(Records excerpted from a collection)
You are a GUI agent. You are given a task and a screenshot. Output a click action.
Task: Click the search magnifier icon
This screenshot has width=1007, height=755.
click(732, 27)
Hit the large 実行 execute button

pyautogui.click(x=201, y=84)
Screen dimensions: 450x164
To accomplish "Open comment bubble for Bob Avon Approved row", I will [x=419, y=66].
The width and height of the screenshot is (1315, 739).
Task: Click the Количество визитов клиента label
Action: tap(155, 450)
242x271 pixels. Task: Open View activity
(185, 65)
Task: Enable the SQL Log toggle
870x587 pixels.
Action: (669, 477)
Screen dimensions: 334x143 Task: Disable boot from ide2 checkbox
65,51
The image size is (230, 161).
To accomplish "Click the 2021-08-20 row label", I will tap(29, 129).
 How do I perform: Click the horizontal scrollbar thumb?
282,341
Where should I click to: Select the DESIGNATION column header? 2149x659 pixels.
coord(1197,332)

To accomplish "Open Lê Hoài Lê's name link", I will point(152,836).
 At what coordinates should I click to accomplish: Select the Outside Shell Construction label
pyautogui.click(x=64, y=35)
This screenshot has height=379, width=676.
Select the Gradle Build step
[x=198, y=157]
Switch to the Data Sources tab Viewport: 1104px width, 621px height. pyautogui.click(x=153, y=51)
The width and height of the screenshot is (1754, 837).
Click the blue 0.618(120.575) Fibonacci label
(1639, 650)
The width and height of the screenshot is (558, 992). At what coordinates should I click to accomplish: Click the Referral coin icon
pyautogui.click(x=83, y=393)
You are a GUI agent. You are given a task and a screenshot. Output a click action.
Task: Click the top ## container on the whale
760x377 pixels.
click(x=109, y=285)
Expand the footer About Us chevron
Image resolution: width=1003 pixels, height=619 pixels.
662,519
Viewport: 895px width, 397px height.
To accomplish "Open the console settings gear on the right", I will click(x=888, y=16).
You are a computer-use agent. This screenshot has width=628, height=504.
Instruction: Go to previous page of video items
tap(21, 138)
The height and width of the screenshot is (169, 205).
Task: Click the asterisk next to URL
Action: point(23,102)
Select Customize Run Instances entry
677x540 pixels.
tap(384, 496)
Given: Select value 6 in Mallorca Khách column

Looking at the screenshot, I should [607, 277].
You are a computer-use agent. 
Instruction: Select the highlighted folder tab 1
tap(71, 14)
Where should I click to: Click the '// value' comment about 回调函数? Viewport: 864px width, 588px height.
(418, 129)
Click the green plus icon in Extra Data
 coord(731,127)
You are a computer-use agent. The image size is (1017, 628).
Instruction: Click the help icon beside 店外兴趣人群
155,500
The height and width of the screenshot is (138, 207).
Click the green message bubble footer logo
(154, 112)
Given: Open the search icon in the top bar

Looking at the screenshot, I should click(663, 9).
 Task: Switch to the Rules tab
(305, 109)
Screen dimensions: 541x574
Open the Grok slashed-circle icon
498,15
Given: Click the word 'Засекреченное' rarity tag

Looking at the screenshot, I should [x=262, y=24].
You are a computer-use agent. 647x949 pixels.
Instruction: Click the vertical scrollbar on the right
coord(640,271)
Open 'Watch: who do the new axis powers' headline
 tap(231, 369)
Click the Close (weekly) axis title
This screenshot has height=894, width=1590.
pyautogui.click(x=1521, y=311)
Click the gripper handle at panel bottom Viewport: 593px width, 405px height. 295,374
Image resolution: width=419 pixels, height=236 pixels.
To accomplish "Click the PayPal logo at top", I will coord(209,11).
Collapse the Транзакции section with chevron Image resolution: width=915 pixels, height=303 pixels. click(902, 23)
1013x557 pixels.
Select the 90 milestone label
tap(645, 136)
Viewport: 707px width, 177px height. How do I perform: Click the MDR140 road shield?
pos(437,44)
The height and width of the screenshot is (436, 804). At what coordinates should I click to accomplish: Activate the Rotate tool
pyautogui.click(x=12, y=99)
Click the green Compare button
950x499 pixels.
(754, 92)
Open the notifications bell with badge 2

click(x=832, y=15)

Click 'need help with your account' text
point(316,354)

Work instructions
Would you output the lines from the one that contains "Collapse the Транзакции" to the end of the data, both ends included, exactly as they appear?

Written solution
Collapse the Транзакции section with chevron Image resolution: width=915 pixels, height=303 pixels. click(902, 23)
1013x557 pixels.
Select the 90 milestone label
tap(645, 136)
Viewport: 707px width, 177px height. How do I perform: Click the MDR140 road shield?
pos(437,44)
The height and width of the screenshot is (436, 804). At what coordinates should I click to accomplish: Activate the Rotate tool
pyautogui.click(x=12, y=99)
Click the green Compare button
950x499 pixels.
(754, 92)
Open the notifications bell with badge 2

click(x=832, y=15)

Click 'need help with your account' text
point(316,354)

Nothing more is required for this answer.